In Santa Fe, the Museum of Indian Arts & Culture (MIAC) features evolving exhibits that celebrate Native American culture and arts through painting, jewelry, pottery, and other mediums. Of the 65,000 people who visit the museum each year, more than half hail from out-of-state - but many of the artists whose work is featured at the MIAC are local and in-state Native artists. Andrew Albertson, Adult Education Manager at MIAC, says that having access to in-state artists benefits the museum in more ways than one.
"MIAC is fortunate that Santa Fe has so many talented Native artists who can speak about their work, offer demonstrations, and conduct workshops in our museum," Albertson says. "With most of the artists we engage being so close, we are able to affordably offer these opportunities to the public. It's amazing to hear us mentioned in the context of the Heard Museum in Phoenix and the Smithsonian National Museum of the American Indian, but our programs and collections are truly that special."
Collections at the MIAC include work from all mediums. With two long-term exhibits currently on display and two temporary exhibits, the museum offers variety and channels many voices on behalf of Native American culture. One of the temporary exhibits, "Indian Country: The Art of David Bradley," has been on display since February 2015 and will end mid-January of 2016. Albertson calls this exhibit "extraordinary" for its perspective on the condition of Native American society. "Bradley's works are full of satire, humor, and commentary on the history and current state of Native American affairs in our country."
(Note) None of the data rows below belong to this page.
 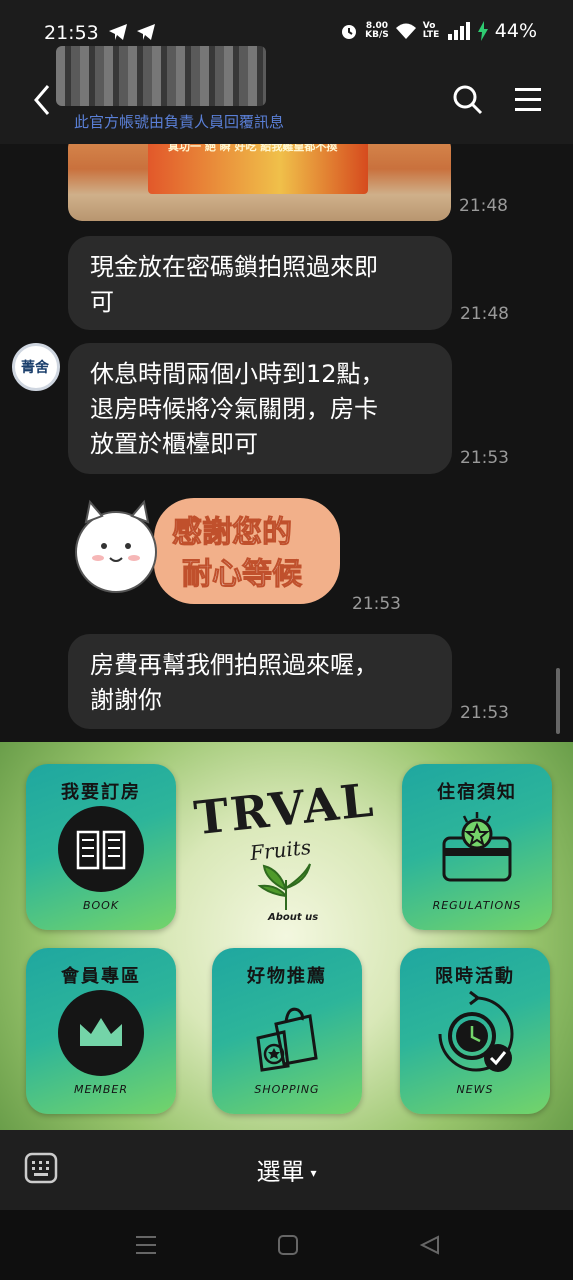 What do you see at coordinates (43, 100) in the screenshot?
I see `back-arrow-icon` at bounding box center [43, 100].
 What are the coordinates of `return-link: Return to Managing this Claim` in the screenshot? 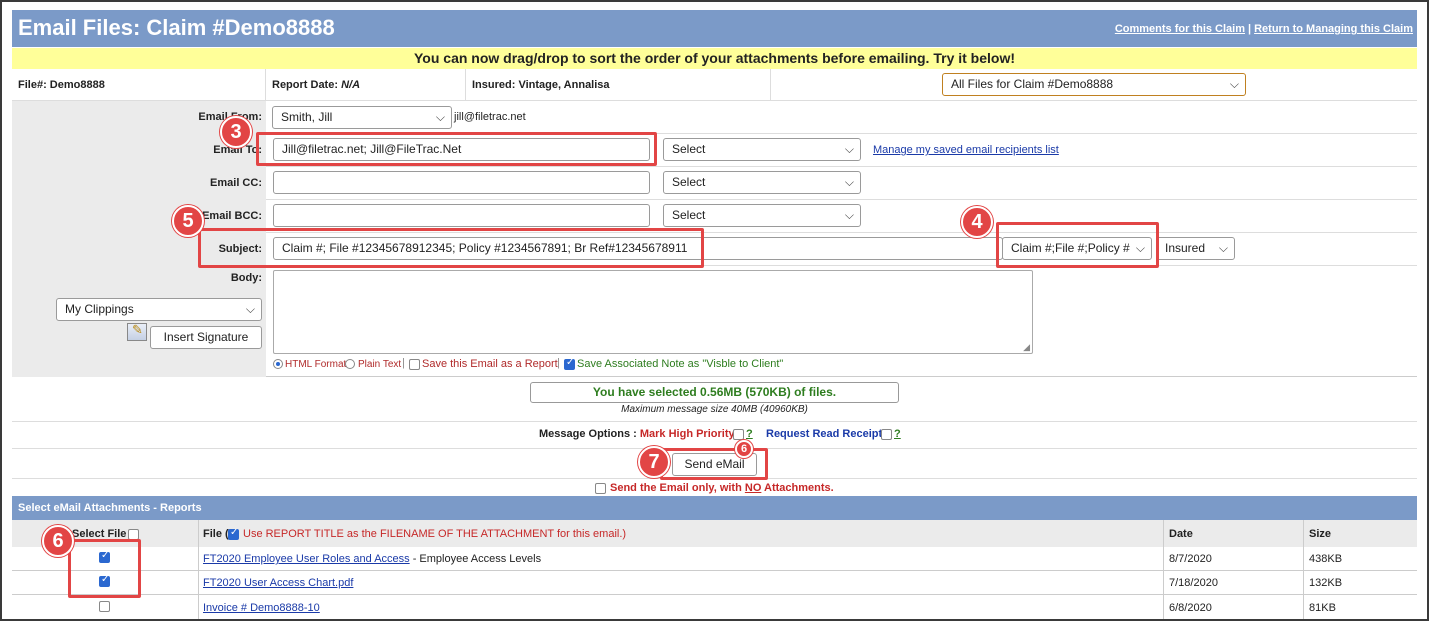 It's located at (1334, 29).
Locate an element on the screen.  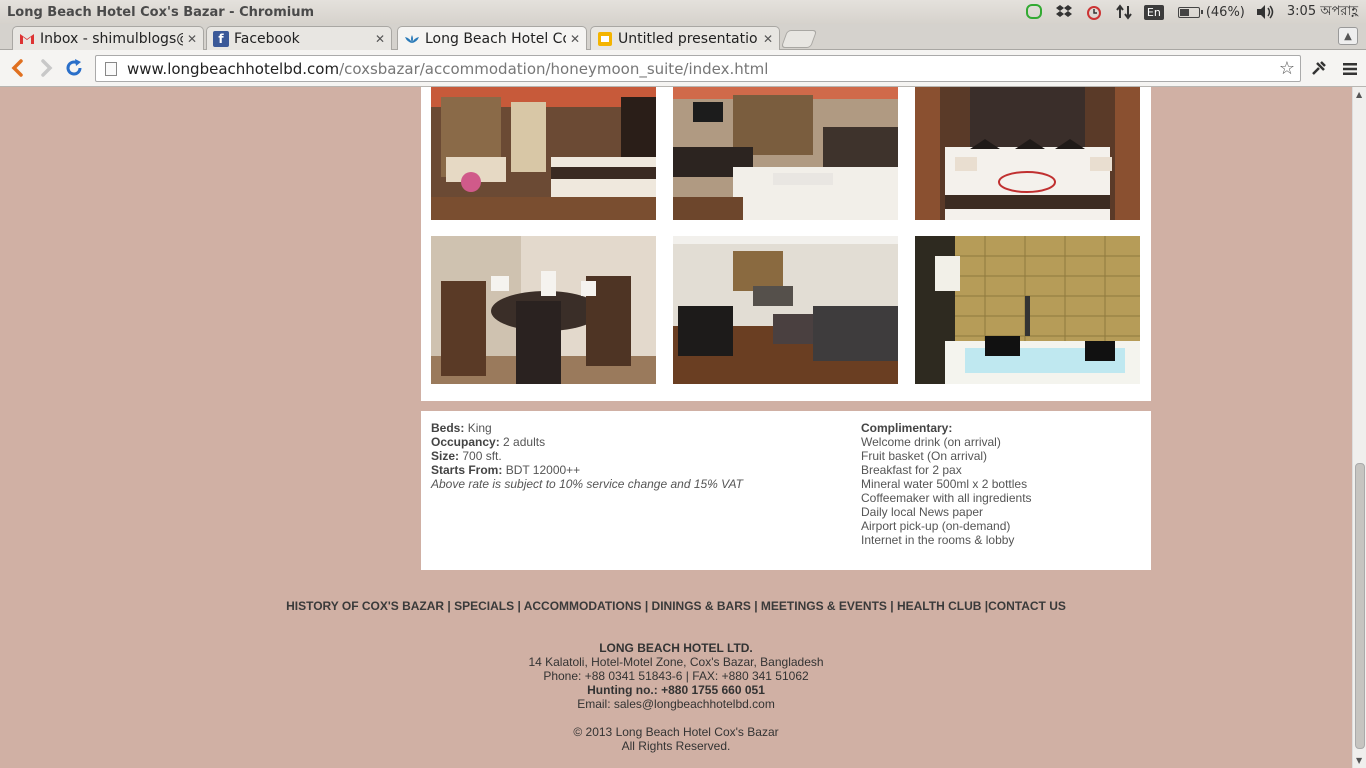
battery-percentage: (46%) is located at coordinates (1225, 12).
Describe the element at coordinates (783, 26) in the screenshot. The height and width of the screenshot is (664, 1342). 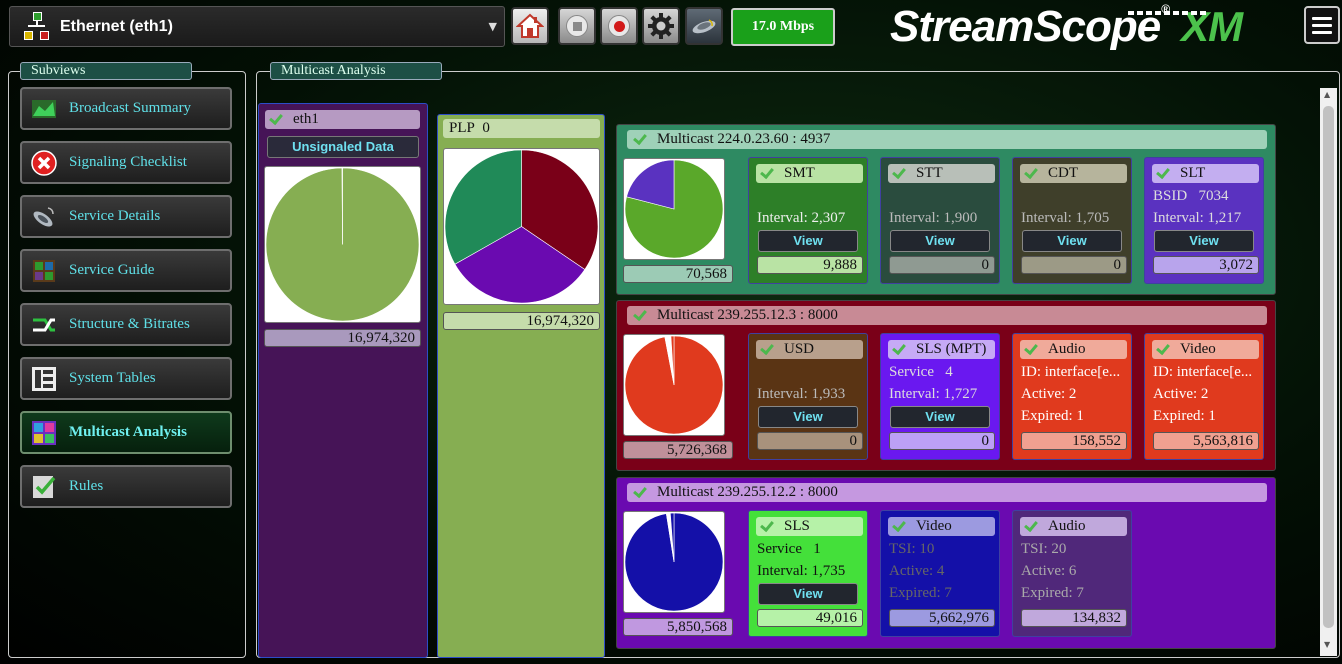
I see `bitrate-value: 17.0 Mbps` at that location.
The second temporary exhibit is "Turquoise, Water, Sky: The Stone and Its Meaning," open through May 2016. With an "extensive collection" of authentic turquoise jewelry, the purpose of the exhibit is to showcase the stone's importance to indigenous people throughout history.
The museum offers special events as well, such as the "Let's Take a Look" program, which invites people to bring in artifacts to be examined by curators. "They especially like a challenging artifact - so the more unusual the better," says Albertson. The program is offered on the third Wednesday of each month. Another unique program brings Pueblo potters into the gallery to work - in what can be an interesting juxtaposition of past and present. "It's fascinating to watch a potter at work, situated in front of pieces sometimes hundreds of years old," Albertson explains.
The museum is founded on the idea that Native American culture has a diverse history represented through art, language, and cultural artifacts. The museum's mission is to inspire the public to appreciate and understand these aspects of the culture, in a state-of-the-art facility that keeps exhibits inviting, engaging and, most importantly, valued.